Такая невнятность императорской власти радикально отличалась от того, что наблюдалось в Китае, который брали за образец японские реформаторы VII века. Они ставили перед собой сложнейшую задачу. На протяжении веков существовала определенная последовательность от осуществления незаконного захвата центральной власти от имени императора до фактического исчезновения любой центральной власти. Несомненно существовало фундаментальное отклонение в традиционных клановых привязанностях японского общества в сторону отрицания любой центральной власти; в удаленных от столицы долинах прятались цитадели великих феодалов. Однако правители заморских стран вполне успешно справлялись с подобными проблемами: ганноверские правительства Британии XVIII века укротили обитателей шотландского нагорья с применением карательных экспедиций и через прокладку военных дорог.

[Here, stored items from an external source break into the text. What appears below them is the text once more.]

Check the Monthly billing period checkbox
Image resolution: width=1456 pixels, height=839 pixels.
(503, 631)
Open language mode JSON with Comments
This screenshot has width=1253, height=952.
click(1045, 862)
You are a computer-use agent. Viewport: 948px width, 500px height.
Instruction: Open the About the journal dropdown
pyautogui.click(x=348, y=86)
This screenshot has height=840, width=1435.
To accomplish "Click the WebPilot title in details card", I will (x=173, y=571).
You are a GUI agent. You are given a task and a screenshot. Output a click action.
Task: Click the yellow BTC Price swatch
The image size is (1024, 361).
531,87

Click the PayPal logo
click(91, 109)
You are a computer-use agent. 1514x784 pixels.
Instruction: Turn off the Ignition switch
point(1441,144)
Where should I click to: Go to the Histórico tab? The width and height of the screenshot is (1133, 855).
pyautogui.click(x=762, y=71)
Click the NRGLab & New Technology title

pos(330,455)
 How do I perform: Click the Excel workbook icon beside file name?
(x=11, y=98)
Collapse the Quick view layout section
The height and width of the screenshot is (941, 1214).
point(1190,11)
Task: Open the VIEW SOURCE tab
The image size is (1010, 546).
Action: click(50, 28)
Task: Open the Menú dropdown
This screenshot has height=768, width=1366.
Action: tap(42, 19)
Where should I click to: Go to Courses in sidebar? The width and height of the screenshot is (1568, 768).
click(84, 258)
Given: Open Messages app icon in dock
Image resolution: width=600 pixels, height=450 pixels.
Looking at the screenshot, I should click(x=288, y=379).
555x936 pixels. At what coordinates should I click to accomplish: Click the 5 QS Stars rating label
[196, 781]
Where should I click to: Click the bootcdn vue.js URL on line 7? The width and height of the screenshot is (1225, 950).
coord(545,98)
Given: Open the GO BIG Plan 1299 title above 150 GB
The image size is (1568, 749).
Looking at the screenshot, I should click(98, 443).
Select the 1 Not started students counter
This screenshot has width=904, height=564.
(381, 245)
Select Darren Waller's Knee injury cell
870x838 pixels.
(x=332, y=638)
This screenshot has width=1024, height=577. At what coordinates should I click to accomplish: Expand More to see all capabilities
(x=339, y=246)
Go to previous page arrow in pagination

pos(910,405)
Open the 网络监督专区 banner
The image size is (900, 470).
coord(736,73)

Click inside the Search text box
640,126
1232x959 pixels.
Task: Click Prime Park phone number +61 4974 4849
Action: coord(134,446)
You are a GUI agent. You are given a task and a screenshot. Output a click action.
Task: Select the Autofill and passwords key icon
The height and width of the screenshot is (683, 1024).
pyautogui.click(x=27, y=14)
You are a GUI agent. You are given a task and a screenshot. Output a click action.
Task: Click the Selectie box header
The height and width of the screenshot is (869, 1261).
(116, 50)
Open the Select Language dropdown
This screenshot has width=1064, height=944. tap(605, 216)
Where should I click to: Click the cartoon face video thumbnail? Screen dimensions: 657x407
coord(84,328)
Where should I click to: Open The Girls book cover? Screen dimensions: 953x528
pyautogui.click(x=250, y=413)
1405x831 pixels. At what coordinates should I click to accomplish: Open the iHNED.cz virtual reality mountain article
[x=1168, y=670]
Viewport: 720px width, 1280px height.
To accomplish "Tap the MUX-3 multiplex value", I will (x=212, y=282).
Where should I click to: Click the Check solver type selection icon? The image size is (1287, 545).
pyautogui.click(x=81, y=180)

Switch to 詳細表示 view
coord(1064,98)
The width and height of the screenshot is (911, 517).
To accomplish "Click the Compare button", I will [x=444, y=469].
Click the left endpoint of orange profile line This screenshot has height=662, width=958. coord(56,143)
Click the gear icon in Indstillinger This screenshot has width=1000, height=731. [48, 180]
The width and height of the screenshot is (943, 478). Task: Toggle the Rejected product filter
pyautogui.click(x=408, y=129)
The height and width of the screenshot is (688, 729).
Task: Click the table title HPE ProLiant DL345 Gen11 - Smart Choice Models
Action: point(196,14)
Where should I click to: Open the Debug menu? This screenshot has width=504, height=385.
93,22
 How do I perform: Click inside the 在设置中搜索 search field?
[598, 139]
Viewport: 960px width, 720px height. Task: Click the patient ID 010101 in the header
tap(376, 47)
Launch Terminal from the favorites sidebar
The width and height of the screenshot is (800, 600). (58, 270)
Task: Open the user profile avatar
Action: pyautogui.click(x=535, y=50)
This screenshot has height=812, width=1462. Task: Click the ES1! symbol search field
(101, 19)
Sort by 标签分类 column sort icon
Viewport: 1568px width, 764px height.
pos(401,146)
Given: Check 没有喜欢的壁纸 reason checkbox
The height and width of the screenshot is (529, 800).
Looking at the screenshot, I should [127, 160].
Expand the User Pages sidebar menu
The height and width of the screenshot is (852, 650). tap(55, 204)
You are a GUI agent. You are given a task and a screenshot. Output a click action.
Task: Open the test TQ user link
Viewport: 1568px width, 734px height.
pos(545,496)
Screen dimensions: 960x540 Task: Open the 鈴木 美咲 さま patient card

Более определенное объяснение можно отыскать на путях того, как через земельные реформы VII века, послужившие ключом к политическим переменам, на практике удалось свести на нет влияние кланов при дворе. Некоторыми из них предусматривались привилегии и льготы, такие же как в некоторых нормативных актах относительно землевладения религиозных учреждений. Самым распространенным примером злоупотреблений, сопровождавших эти реформы, было предоставление освобожденных от податей поместий дворянам, служившим при императорском дворе, в качестве платы за выполнение ими своих обязанностей. Сами представители клана Фудзивара не желали отказываться от такой практики. На более низком уровне мелкие собственники искали покровительства для себя и своего участка земли со стороны влиятельного клана ради получения надежного места на государственной службе в обмен на освобождение от арендной платы и принудительных общественных работ. Такими мерами предусматривалось убить сразу двух зайцев: заложить прочную основу для власти местных феодалов и одновременно лишить центральную административную структуру налоговых поступлений. Налоговые поступления (в форме доли от урожая зерновых) шли не в казну имперской администрации, а человеку, которому предоставили государственную должность.
Такого рода государственная служба, какая существовала в Японии, в отличие от китайской, предназначалась исключительно для аристократии. В отсутствие состязательности для претендентов на государственные должности, она не могла служить опорой для какой-либо группы чиновников, интересы которой противоречили интересам наследников благородных семей. В провинциях государственные посты на ступень ниже высшего уровня обычно предназначались для местных знаменитостей, и только на высшие должности назначались достойные государственные служащие.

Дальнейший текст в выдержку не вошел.